Turns out they weren't, but I didn't figure that out. Instead, what I did was I began to doubt, and that darkness of doubt started to fill my gut. Maybe some of you have had that feeling as well where you are wondering if the Bible really is powerful enough to believe it. The seminary I went to was named Westminster Theological Seminary, and there was a professor there that was kicked out just before I came there. His name was Peter Enns, and for those of you taking Bible doctrines, of course, not Paul Enns, it's Peter, so don't worry because Peter Enns is going to be bad news, but Paul I'm sure is fine. Peter Enns was a professor at Westminster, and he came out with this book entitled Inspiration and Incarnation. So you've got to be careful when you publish because then you are telling everyone what you actually believe, and this book, the basic idea was just like Christ was fully human and fully God, so the Bible is just as human as it is divine. And based on that, he came out with these five ideas about how to approach the Bible. So in Peter Enns' defense, this is what he was doing.

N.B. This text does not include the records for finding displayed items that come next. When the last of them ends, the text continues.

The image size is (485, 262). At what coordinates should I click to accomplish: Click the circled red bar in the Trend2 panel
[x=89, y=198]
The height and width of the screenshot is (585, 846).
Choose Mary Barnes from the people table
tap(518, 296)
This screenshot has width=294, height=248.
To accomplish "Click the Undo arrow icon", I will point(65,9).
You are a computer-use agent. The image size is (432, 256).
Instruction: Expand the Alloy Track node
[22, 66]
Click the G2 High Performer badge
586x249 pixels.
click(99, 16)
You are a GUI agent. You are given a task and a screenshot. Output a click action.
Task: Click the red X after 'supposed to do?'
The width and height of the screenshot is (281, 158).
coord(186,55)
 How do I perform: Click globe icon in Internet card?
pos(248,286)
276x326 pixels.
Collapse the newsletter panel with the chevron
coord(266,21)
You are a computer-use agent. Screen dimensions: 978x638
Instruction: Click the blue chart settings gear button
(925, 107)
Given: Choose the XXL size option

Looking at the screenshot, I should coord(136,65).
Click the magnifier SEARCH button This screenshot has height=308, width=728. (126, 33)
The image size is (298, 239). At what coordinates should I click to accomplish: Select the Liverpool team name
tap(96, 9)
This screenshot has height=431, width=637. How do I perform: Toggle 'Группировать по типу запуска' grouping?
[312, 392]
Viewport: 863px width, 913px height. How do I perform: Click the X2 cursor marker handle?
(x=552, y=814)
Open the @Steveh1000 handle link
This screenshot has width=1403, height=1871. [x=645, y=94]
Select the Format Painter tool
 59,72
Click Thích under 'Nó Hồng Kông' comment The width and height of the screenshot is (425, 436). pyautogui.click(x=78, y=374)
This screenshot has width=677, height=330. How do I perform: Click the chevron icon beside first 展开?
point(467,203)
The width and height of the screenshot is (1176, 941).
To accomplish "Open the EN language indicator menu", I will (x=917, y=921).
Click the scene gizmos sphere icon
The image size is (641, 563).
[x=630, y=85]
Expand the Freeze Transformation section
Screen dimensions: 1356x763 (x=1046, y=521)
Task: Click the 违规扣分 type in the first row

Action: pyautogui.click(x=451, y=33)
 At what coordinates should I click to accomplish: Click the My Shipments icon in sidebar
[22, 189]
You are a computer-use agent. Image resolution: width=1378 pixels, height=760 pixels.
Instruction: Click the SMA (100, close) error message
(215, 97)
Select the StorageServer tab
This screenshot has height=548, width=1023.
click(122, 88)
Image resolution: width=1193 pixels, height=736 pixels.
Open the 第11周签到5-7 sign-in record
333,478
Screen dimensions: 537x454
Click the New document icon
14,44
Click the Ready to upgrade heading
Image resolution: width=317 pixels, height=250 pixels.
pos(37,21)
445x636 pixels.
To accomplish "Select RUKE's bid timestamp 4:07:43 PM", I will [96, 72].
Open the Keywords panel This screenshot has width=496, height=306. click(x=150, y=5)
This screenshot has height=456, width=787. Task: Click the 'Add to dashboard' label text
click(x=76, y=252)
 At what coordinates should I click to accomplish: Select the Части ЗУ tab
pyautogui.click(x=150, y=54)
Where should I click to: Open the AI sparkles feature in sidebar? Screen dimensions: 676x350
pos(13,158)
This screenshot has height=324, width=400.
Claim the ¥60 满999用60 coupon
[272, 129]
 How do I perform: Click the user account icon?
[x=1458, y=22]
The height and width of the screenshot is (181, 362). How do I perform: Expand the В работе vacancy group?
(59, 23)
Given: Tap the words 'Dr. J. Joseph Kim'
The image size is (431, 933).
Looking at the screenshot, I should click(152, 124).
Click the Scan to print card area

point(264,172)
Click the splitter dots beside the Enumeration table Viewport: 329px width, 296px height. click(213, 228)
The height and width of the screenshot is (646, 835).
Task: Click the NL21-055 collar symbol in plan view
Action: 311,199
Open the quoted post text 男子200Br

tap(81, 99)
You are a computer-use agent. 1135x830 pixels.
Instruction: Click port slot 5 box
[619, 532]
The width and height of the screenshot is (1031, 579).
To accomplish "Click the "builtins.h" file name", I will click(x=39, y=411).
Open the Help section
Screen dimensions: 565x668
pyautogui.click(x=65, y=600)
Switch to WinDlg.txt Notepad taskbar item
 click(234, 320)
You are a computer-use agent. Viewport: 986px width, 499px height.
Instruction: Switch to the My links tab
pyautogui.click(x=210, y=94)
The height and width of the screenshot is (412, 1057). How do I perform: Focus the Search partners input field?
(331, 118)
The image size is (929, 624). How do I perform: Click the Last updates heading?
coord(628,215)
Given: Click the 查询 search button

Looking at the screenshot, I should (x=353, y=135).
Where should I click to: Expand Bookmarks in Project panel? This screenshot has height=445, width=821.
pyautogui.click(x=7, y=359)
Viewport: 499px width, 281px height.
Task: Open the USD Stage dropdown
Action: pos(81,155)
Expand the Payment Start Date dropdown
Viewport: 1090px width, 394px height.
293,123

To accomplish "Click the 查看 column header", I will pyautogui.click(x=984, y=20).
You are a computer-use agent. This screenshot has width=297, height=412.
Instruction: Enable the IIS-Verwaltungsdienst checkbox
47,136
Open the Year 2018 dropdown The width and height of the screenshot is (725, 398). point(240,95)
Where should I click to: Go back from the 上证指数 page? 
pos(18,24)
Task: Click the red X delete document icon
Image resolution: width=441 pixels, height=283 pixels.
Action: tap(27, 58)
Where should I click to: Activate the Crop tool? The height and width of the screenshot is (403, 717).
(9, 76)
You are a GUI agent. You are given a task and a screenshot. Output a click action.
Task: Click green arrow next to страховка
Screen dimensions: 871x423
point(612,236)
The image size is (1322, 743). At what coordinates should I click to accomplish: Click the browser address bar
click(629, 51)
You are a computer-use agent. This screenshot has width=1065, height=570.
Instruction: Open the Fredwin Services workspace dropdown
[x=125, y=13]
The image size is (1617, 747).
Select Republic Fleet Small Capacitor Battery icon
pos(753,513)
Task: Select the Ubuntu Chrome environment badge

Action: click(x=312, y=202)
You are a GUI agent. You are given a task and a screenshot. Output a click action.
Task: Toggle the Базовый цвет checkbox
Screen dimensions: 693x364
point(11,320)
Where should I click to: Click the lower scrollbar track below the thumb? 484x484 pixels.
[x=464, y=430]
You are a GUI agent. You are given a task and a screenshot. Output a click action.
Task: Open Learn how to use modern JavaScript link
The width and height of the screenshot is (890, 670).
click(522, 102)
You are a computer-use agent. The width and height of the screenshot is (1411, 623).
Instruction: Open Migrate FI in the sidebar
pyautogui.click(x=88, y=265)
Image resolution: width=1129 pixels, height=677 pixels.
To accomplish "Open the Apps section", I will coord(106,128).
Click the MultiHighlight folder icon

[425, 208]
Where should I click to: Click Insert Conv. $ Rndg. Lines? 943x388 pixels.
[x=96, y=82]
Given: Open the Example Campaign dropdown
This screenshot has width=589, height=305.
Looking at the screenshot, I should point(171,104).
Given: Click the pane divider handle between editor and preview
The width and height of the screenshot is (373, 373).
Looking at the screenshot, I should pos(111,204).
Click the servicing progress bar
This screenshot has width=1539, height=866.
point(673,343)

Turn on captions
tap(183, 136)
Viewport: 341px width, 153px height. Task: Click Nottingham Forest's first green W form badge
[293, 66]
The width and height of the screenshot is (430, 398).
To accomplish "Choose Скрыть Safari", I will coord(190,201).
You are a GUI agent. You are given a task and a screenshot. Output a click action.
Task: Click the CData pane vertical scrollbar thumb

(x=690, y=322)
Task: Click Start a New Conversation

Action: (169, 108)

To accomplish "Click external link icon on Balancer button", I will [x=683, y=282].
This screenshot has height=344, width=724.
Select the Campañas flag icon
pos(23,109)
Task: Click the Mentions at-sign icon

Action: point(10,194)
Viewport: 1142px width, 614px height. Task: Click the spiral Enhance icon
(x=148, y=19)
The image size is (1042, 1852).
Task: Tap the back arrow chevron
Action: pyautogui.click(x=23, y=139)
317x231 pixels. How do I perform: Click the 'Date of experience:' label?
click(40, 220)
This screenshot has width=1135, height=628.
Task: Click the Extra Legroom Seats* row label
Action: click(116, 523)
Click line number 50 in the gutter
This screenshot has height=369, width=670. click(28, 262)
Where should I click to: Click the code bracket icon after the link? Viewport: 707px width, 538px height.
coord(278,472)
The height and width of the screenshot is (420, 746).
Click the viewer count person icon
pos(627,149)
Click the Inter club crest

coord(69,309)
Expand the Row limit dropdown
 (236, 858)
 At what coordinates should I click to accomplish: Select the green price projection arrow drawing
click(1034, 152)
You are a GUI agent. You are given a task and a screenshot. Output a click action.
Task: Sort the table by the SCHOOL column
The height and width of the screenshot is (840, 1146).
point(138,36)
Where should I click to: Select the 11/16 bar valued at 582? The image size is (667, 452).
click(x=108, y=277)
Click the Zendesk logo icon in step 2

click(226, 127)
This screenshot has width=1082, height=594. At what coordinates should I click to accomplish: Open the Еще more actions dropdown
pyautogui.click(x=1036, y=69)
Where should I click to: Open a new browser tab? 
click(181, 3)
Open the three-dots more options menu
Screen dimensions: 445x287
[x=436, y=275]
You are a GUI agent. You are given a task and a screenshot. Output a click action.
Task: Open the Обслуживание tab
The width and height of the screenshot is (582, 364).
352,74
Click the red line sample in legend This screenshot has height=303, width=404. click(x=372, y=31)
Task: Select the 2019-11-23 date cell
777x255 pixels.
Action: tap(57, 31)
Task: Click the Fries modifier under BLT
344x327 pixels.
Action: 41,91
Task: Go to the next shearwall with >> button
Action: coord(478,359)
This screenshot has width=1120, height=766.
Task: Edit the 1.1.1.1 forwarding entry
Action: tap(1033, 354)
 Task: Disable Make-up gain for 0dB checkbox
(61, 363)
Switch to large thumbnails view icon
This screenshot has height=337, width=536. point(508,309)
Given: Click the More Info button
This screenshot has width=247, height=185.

He saw that the liberals out there were saying, well, the Bible is not inspired by God because if it was inspired by God, it would be infallible, it would be inerrant, and they know it's not infallible, they know it's not inerrant, and so how could it be inspired?
And then you had the conservatives that are saying, no, it's inspired and inerrant and infallible, and Peter Enns said, well, how can I bring everybody together? So this is what he came up with in this book. First premise was that the Bible writers absorbed a mythical worldview unconsciously. In other words, when the people, those that wrote the Old Testament, I don't know, he probably didn't believe that Moses wrote Genesis, but whoever wrote Genesis in his view, were in a worldview where there were a lot of myths, like God created man from dust, and that he created it in six days, you know, those kind of myths that kind of stuck in the storyline, and so they were enveloped in that worldview, so when they wrote, they really, you know, they're writing through this mythical worldview that they kind of believed was true. Point number two, they reproduced those worldviews in their writings believing them to be reliable descriptions of the real world and events occurring in the past, so they really thought creation and the flood was real. They thought it was. Turns out it's a myth, but they really thought it was.
This is what he's saying. Therefore, this is what he thinks, the Old Testament mythical accounts do not always contain actual history. They really are myths.
They're not real. Number five, God used these myths to convey truth. In other words, as he looks at the liberals, he says, no, the Bible is not inerrant. It's not infallible. There's plenty of problems in it because it's written by humans, but he's saying to the conservatives, but it's still inspired.
God inspired these men to write down myths that weren't true. He was really proud of this book. He really thought he had accomplished something that would bring everybody together.
It didn't. He lost his job, and that was good. He needed to go somewhere else, but as he left, he was upset, as you would guess. He was hoping this idea would be accepted with open arms, and when it wasn't, he was upset. He wrote lots of blog posts and became quite the blogger before he found a job over at Eastern University, but in one of his blog posts entitled, I Love You, Bible, Just Not That Way, one of his statements is, so I do love the Bible, but not as the fourth person of the Trinity. I'm telling you all this about his book because what we have is someone that has looked at the Bible and those that view the Bible as infallible, inerrant word of God, inspired by God, as looking at the Bible as something that it's not. We kind of are looking at it according to his view. We're looking at it as if it's more powerful than it really is. It's not meant for that because he believes there's a lot of mistakes and problems in it, and so he looks at us and says, you're making the Bible itself a divine being that now you must believe the way you believe God the Father, God the Son, and God the Holy Spirit. Now, he's just kind of making fun of us, but there is some truth, or what he thinks is true in what he's saying, that we, those that believe the Bible is infallible and inerrant, word of God inspired, are trying to put power in the Bible that's not there, and then we are looked upon as those that kind of look at our Bible as a lucky charm, so we try to apply it to things it doesn't apply to, like math, or science, or psychiatry, or whatever else you kids are studying these days.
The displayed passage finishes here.